**** Data for this task

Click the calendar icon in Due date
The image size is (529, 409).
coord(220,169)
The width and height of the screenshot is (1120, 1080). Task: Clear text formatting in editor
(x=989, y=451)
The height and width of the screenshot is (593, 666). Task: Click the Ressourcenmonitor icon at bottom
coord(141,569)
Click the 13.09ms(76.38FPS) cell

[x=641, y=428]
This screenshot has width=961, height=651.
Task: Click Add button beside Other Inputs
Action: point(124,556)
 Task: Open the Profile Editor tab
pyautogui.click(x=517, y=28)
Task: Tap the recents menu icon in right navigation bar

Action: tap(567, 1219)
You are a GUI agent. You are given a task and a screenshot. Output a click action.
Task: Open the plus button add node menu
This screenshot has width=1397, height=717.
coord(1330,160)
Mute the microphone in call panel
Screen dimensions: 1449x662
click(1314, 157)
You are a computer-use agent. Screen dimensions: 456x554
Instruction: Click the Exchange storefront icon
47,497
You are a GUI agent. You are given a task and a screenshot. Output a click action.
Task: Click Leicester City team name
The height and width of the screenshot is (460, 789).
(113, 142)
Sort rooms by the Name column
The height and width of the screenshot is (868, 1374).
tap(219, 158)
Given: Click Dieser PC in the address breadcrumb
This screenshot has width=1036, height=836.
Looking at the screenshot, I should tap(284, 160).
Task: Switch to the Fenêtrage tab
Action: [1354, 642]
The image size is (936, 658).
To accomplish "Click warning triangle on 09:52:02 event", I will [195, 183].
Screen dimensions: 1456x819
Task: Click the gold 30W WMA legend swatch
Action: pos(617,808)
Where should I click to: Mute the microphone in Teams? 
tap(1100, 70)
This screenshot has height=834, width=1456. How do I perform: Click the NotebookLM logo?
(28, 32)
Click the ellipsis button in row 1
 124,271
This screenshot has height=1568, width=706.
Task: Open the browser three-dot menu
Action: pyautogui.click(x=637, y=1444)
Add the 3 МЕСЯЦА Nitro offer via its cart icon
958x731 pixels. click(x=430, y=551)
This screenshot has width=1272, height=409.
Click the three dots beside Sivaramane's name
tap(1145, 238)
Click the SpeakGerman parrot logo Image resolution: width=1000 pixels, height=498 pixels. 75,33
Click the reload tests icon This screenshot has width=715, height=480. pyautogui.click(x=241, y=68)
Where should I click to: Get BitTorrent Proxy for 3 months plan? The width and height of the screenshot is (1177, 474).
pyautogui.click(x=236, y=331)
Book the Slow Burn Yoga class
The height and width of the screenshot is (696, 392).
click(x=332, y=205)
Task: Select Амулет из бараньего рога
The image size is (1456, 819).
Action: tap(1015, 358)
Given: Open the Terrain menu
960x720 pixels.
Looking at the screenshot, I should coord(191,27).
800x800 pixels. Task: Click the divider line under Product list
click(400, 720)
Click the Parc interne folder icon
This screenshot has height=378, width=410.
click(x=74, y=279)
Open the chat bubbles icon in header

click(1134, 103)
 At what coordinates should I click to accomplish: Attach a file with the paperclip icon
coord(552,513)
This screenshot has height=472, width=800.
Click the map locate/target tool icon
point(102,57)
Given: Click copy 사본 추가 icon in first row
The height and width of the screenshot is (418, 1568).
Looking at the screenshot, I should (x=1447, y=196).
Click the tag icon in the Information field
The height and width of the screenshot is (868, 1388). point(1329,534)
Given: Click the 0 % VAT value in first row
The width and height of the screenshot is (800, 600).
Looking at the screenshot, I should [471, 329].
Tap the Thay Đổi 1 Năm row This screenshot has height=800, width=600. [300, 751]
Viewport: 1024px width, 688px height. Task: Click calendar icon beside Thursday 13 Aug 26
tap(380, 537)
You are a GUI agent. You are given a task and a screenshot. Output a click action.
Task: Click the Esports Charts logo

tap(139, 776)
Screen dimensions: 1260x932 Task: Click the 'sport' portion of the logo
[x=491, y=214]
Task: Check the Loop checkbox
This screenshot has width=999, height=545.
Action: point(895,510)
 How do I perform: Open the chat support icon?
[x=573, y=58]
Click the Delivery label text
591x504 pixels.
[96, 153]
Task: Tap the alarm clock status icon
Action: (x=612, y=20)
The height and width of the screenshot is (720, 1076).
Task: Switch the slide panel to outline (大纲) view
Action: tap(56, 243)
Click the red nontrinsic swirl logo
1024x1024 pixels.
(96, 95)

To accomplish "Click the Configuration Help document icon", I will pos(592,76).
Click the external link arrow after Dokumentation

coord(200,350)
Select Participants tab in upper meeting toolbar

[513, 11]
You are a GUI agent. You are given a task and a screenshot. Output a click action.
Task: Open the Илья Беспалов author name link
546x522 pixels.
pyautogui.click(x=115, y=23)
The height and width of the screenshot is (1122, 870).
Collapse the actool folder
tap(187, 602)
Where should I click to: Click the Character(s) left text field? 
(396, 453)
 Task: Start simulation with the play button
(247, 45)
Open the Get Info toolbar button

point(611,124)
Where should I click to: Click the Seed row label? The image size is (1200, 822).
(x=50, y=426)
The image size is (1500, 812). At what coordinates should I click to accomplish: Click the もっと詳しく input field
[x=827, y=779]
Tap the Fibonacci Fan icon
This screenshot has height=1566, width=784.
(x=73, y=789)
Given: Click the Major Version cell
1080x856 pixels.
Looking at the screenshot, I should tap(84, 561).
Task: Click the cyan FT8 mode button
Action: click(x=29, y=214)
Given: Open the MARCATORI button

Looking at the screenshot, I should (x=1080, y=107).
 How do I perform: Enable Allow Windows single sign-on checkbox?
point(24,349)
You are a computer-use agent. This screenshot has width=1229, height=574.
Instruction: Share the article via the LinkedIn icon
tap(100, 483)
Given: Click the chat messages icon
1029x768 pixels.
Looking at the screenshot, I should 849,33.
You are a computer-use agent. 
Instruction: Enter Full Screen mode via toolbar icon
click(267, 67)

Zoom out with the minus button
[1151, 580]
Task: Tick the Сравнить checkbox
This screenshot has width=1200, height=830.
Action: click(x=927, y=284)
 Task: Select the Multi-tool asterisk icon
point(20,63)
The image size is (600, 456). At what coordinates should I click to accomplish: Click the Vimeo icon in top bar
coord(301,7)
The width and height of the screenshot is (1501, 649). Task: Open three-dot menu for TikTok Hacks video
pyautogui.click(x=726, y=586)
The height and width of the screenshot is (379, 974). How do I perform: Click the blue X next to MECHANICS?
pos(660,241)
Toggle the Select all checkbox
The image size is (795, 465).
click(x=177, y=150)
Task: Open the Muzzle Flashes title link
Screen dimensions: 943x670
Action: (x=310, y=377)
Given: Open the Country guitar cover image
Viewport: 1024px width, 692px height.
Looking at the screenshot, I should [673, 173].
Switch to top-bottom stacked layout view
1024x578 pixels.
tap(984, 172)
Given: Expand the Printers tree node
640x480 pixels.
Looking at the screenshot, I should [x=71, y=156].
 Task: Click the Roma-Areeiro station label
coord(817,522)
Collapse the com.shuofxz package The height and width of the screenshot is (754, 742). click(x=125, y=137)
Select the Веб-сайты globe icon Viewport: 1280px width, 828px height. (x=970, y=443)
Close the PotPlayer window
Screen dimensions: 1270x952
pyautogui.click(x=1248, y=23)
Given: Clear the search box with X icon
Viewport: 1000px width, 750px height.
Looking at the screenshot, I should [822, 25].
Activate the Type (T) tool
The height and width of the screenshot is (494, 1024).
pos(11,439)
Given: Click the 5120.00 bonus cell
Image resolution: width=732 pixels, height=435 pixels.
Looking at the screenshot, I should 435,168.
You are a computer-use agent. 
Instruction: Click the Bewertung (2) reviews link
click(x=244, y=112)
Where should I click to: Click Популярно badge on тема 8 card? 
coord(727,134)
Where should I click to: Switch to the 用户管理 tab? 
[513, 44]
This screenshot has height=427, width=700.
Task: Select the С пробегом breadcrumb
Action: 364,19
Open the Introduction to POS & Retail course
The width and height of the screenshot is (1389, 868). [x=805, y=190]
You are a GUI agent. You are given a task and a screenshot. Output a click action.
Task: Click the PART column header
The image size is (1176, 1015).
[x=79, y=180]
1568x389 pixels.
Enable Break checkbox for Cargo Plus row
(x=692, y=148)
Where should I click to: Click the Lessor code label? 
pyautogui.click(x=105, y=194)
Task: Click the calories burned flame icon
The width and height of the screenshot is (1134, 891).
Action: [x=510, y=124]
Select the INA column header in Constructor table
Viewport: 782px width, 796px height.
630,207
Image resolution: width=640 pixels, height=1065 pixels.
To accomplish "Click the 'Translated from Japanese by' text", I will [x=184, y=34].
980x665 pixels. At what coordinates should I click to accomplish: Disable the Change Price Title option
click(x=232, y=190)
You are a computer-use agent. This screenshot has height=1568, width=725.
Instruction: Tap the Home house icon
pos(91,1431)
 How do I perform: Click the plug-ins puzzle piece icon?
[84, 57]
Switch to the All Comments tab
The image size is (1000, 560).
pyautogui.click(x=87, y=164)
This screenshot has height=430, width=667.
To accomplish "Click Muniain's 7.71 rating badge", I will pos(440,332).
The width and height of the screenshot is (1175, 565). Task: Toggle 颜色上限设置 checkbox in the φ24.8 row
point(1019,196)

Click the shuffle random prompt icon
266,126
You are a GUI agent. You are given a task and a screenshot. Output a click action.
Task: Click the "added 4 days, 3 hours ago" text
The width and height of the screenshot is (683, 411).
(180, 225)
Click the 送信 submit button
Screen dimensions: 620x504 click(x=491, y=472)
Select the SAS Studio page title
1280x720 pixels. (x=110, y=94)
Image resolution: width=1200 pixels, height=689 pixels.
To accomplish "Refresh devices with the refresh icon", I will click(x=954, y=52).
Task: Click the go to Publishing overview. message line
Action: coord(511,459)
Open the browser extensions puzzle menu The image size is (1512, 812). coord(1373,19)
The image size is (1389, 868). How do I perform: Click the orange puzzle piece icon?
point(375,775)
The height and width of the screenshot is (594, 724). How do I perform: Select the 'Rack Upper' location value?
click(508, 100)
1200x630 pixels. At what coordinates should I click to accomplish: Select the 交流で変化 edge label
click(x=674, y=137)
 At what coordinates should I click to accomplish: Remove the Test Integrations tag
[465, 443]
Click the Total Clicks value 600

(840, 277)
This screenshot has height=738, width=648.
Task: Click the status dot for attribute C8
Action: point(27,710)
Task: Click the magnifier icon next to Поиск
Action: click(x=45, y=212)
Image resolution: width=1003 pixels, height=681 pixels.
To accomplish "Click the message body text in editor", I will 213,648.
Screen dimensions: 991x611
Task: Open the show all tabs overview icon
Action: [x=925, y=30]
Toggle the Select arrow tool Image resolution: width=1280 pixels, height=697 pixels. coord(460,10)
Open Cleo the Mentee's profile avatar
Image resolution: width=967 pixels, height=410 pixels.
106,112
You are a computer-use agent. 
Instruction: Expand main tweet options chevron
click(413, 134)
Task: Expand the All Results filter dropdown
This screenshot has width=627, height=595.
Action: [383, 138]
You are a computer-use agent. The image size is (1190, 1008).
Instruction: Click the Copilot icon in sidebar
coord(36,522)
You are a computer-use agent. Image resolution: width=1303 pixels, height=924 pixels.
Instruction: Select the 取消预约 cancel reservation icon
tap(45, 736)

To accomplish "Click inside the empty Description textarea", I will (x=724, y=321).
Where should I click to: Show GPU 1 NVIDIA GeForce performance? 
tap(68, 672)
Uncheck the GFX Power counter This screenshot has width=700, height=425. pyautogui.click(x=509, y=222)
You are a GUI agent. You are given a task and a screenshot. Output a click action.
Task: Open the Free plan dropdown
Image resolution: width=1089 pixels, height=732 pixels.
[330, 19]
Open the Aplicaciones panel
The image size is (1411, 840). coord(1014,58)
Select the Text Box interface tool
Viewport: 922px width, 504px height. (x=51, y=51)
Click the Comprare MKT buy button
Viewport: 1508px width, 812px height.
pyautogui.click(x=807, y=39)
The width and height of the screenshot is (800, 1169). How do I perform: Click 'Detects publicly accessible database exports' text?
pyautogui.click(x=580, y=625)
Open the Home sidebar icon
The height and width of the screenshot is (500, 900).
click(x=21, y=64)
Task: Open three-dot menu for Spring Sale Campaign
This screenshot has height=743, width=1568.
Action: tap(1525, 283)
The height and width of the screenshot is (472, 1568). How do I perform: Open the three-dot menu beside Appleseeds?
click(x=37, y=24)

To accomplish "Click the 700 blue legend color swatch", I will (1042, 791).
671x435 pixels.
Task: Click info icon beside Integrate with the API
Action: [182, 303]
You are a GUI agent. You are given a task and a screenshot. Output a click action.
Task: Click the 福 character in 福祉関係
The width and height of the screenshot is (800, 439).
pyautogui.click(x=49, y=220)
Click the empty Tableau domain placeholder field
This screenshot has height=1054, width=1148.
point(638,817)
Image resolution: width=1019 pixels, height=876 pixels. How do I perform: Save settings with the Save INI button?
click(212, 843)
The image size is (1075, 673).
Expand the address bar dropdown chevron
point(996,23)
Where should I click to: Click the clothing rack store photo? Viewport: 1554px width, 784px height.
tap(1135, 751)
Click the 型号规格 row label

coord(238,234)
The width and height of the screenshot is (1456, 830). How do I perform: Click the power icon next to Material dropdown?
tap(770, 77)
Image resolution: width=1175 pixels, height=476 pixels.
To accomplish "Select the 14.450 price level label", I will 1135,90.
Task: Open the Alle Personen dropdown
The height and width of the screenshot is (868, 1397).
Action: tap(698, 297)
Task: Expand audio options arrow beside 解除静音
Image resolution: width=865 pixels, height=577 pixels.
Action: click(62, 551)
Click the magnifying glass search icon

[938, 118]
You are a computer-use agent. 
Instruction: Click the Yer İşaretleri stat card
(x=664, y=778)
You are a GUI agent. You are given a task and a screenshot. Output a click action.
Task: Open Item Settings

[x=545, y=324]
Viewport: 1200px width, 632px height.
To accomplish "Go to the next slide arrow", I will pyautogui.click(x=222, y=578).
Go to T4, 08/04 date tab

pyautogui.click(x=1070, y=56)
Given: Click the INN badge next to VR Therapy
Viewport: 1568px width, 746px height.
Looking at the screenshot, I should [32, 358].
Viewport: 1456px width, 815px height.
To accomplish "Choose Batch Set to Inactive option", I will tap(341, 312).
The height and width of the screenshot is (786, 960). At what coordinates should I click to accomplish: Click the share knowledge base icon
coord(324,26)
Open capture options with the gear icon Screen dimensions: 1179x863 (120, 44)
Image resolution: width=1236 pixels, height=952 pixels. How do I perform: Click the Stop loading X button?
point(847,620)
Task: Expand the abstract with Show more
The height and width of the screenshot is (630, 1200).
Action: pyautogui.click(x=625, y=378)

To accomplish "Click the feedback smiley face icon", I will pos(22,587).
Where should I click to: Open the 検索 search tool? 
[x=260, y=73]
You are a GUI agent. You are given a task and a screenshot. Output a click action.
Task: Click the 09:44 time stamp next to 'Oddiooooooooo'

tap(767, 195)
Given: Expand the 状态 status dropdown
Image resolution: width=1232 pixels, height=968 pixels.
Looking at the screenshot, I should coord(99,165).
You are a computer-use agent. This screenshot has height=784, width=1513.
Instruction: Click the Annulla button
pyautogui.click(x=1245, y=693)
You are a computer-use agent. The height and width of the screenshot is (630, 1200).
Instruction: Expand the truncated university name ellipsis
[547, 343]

********

**Assignment**
Copy the stretch of the records above that runs from the line with "640x480 pixels." through the line with "Image resolution: width=640". Both end lines belong in the copy, and nothing else does.

**Problem solution**
640x480 pixels.
Looking at the screenshot, I should [x=71, y=156].
 Task: Click the Roma-Areeiro station label
coord(817,522)
Collapse the com.shuofxz package The height and width of the screenshot is (754, 742). click(x=125, y=137)
Select the Веб-сайты globe icon Viewport: 1280px width, 828px height. (x=970, y=443)
Close the PotPlayer window
Screen dimensions: 1270x952
pyautogui.click(x=1248, y=23)
Given: Clear the search box with X icon
Viewport: 1000px width, 750px height.
Looking at the screenshot, I should [822, 25].
Activate the Type (T) tool
The height and width of the screenshot is (494, 1024).
pos(11,439)
Given: Click the 5120.00 bonus cell
Image resolution: width=732 pixels, height=435 pixels.
Looking at the screenshot, I should 435,168.
You are a computer-use agent. 
Instruction: Click the Bewertung (2) reviews link
click(x=244, y=112)
Where should I click to: Click Популярно badge on тема 8 card? 
coord(727,134)
Where should I click to: Switch to the 用户管理 tab? 
[513, 44]
This screenshot has height=427, width=700.
Task: Select the С пробегом breadcrumb
Action: 364,19
Open the Introduction to POS & Retail course
The width and height of the screenshot is (1389, 868). [x=805, y=190]
You are a GUI agent. You are given a task and a screenshot. Output a click action.
Task: Click the PART column header
The image size is (1176, 1015).
[x=79, y=180]
1568x389 pixels.
Enable Break checkbox for Cargo Plus row
(x=692, y=148)
Where should I click to: Click the Lessor code label? 
pyautogui.click(x=105, y=194)
Task: Click the calories burned flame icon
The width and height of the screenshot is (1134, 891).
Action: [x=510, y=124]
Select the INA column header in Constructor table
Viewport: 782px width, 796px height.
630,207
Image resolution: width=640 pixels, height=1065 pixels.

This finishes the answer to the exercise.